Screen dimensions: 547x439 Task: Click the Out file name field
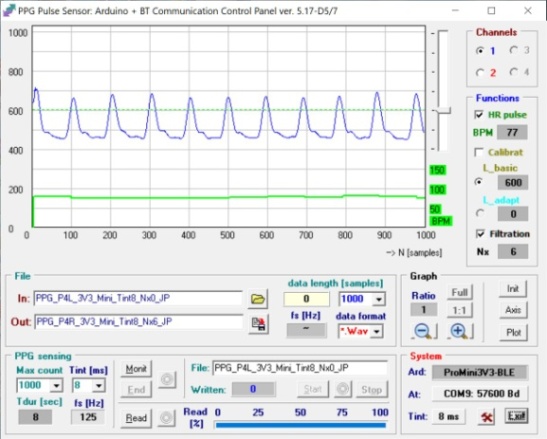138,322
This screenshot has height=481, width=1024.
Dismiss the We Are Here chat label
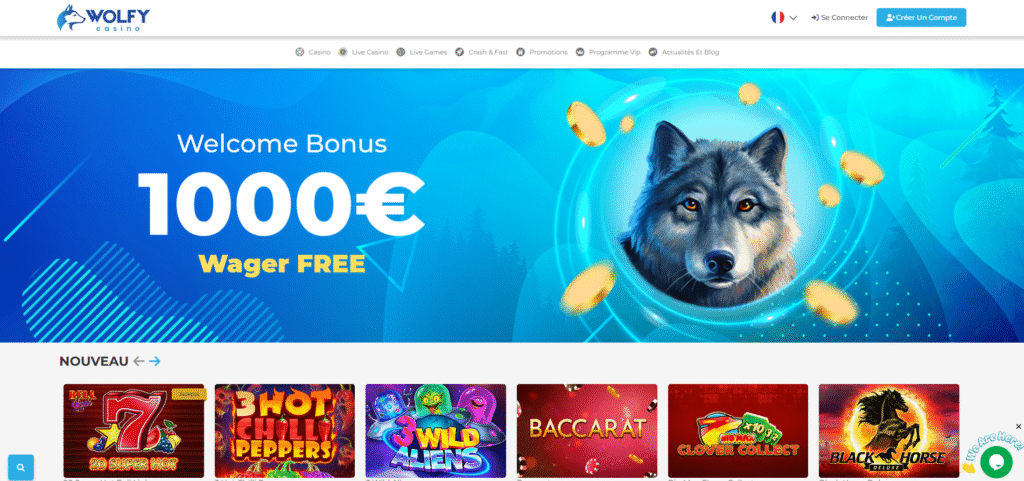[1018, 426]
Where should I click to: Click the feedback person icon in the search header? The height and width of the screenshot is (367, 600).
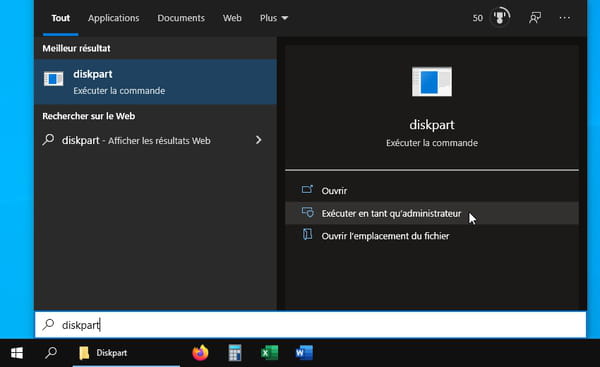535,18
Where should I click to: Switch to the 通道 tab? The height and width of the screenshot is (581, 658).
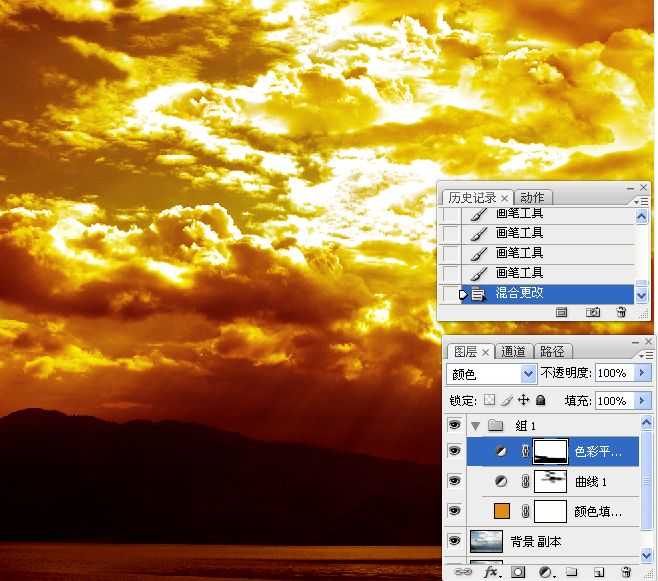click(513, 352)
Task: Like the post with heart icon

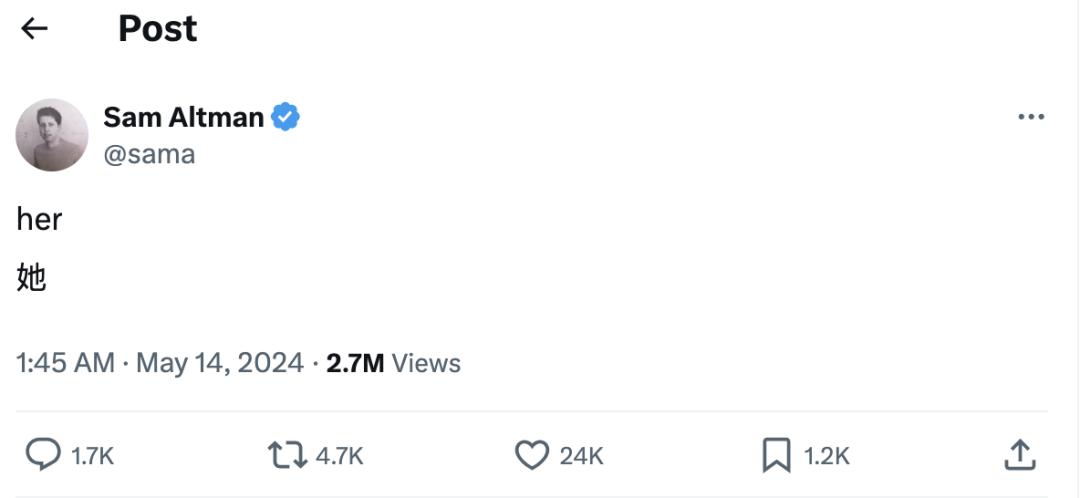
+ + + + + + +
### Work to be completed
Set down exactly and only the lines from the line that contains "Dismiss the We Are Here chat label" through the last line of the entries above, with both of those lines included and the pictures left out.

### Solution to this exercise
Dismiss the We Are Here chat label
[1018, 426]
Where should I click to: Click the feedback person icon in the search header? The height and width of the screenshot is (367, 600).
535,18
Where should I click to: Switch to the 通道 tab? The height and width of the screenshot is (581, 658).
click(513, 352)
Task: Like the post with heart icon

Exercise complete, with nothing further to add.